# Saturday Fad Run



## Fishing Dawg (Dec 24, 2015)

We headed out to east side fads and hit all 4 (5,6,7 and 8). Mahi was everywhere out there Probably caught 45 to 50 and kept 26. My buddy followed us out with his family and caught around 30 and kept 21. Look forward to many fish tacos at home off this trip and already went down to the marina at Baytowne and had them fix some. We trolled for 3 hours on way back for wahoo and picked up one Mahi. Such a great trip we covered around 200 miles total round trip! Rigs are up next, but going to try and do a black fin tuna and wahoo run this Friday before heading back to Athens, Ga.....


----------



## CurDog (Nov 14, 2010)

Nice catch, had to been nothing but FUN !!! 

What were you using for them? Trolling Lures, Natural/Live Bait?


----------



## Fishing Dawg (Dec 24, 2015)

CurDog said:


> Nice catch, had to been nothing but FUN !!!
> 
> What were you using for them? Trolling Lures, Natural/Live Bait?

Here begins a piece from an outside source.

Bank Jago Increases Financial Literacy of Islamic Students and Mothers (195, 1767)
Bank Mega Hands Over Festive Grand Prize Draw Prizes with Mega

We used live bait drifting within 100 yards of Fad but my buddies family had limited live bait and caught them on frozen cigar minnows..... We could have caught over a 100 without much effort they were hungry!


----------



## CurDog (Nov 14, 2010)

I Love those kinda days. Thanks


----------



## SurfRidr (Apr 24, 2012)

Nice trip! sounds like a blast


----------



## jack2 (Mar 19, 2010)

long drive from atl. but looks like it was worth it. congrats on the meat run.
my son's in canton. where you at?
jack


----------



## Fishing Dawg (Dec 24, 2015)

jack2 said:


> long drive from atl. but looks like it was worth it. congrats on the meat run.
> my son's in canton. where you at?
> jack


Athens GA and Destin Harbor


----------



## Walton County (Aug 23, 2016)

Nice. Is that a 365 Everglades?


----------



## Realtor (Oct 1, 2007)

love those things on lighter tackle... I like to see 'em jump..


----------



## propwash0425 (Nov 22, 2017)

Nice box. Different story where we were at in the west side. They were slow to bite and acting lethargic. But they could have been worked too much before us. Nonetheless nice work!


----------



## Fishing Dawg (Dec 24, 2015)

Walton County said:


> Nice. Is that a 365 Everglades?


Yes sir


----------



## Fishing Dawg (Dec 24, 2015)

propwash0425 said:


> Nice box. Different story where we were at in the west side. They were slow to bite and acting lethargic. But they could have been worked too much before us. Nonetheless nice work!


Definitely a lot of boats out there


----------



## specktackler57 (May 15, 2011)

Sounds like a fun trip and some good eats.


----------